EGCN-TSD: Explainable GCN for Time Series Data and Its Applications to the Study of Brain Development

Functional connectivity is vital in understanding the dynamic process of the brain function network during its development. At present, graph convolutional networks (GCNs) have received extensive attention in the study of brain connectivity during development. Approaches of GCNs utilizing spatio-temporal data generated by medical technologies have been employed for the study of brain development and brain diseases. However, many of these studies disregard both the time-series information and the high-dimension but small-sample-size characteristics of the data, in addition to the explainability of the models used. In this study, we present an explainable GCN for time series data.

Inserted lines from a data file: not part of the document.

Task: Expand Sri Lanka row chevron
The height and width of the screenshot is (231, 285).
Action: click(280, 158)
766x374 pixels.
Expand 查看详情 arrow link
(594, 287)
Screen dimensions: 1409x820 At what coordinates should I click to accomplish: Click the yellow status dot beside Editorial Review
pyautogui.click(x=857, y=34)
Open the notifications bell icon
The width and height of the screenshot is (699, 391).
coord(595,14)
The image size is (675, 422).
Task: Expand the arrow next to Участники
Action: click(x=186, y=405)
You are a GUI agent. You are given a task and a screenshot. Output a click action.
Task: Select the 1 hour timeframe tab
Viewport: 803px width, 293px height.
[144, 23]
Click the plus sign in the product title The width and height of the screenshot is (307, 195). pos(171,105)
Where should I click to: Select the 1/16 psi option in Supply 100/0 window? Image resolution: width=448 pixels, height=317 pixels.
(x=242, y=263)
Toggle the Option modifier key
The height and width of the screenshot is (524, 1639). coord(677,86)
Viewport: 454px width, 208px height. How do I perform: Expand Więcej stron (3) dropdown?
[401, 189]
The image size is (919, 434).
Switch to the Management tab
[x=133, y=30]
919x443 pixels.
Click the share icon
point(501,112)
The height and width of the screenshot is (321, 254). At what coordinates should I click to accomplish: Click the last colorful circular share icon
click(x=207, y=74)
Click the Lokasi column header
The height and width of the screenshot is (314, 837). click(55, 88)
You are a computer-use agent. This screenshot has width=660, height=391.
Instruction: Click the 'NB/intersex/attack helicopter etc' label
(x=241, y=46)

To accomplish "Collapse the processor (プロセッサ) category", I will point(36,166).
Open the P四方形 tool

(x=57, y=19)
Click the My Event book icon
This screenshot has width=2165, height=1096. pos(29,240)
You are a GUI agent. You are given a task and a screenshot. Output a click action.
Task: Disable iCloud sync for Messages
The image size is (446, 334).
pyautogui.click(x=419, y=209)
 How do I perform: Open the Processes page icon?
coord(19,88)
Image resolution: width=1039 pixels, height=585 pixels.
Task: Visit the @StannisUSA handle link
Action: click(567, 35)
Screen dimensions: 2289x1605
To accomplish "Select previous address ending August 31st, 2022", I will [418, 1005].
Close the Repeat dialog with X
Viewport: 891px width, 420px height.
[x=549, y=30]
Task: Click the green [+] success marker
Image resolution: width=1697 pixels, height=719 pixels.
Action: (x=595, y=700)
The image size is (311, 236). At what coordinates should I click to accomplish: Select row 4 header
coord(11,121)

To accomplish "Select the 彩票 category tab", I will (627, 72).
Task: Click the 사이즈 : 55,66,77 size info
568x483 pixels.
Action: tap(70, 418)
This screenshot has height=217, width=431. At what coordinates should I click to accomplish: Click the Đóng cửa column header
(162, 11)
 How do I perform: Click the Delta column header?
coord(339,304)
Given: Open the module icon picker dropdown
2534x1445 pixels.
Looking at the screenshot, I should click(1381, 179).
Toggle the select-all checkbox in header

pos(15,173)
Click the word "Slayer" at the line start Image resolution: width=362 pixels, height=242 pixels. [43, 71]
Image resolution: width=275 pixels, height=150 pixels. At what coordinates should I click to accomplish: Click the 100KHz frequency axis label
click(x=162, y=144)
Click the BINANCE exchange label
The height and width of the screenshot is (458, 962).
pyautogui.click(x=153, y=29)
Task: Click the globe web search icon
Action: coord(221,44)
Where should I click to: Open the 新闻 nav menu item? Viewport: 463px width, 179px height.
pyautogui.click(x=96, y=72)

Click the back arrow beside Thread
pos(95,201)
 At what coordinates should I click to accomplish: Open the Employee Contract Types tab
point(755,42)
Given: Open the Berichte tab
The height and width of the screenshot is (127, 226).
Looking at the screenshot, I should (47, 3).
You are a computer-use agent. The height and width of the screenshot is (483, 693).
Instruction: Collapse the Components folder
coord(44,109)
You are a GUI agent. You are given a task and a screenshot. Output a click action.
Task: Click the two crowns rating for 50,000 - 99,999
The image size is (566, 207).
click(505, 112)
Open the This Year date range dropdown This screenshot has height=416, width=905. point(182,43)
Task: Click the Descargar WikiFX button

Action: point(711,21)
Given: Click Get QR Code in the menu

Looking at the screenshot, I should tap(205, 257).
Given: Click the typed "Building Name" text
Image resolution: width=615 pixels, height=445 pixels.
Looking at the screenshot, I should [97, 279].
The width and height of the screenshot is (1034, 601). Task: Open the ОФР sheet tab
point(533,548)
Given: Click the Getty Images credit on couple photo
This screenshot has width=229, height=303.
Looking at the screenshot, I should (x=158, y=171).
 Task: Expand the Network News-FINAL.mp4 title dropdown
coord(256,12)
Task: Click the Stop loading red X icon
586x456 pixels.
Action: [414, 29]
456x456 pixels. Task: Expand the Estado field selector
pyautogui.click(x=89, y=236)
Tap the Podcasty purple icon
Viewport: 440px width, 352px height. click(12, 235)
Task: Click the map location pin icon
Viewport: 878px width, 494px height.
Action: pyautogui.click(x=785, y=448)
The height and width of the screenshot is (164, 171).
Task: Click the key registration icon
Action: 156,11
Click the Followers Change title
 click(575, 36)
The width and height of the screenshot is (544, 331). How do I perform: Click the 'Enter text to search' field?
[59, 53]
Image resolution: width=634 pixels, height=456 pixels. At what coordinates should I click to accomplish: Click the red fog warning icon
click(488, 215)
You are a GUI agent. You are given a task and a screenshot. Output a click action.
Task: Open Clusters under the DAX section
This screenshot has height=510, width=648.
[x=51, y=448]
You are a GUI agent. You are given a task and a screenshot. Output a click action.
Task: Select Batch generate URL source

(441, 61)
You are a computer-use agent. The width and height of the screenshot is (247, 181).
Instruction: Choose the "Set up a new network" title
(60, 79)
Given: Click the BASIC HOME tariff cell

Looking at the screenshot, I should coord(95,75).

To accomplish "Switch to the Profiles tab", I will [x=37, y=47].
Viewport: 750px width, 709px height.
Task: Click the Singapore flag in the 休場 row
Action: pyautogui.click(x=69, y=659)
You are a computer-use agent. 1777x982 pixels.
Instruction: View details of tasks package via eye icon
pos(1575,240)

The regions of interest of human brain are regarded as GCN nodes, and frequency-domain embedding is derived using fast Fourier transform and dictionary learning to effectively extract distinct frequency features and reduce the dimensionality of data. The functional connectivity matrix obtained with truncated nuclear norm regularization is used as the initial value of GCN edges, and attention mechanism is incorporated to capture the dynamic connections, thus to improve the feature extraction and learning abilities of GCN, and reduce the model complexity. For explainability, gradient-weighted class activation mapping and the transition matrix of importance are introduced to identify the key brain regions and connections. Experimental results show that adults’ resting-state networks (RSNs) exhibit denser within-network connectivity, while children’s connections between RSNs are more dispersed. During development, functional partitions of the human brain network will move from segregated to integrated, i.e., gradually become aggregated and modular. The discoveries reflect progressively maturing brain functions, which further uncovers significant changes occur in functional connectivity that are likely related to deduction, reasoning and flexible abilities during development.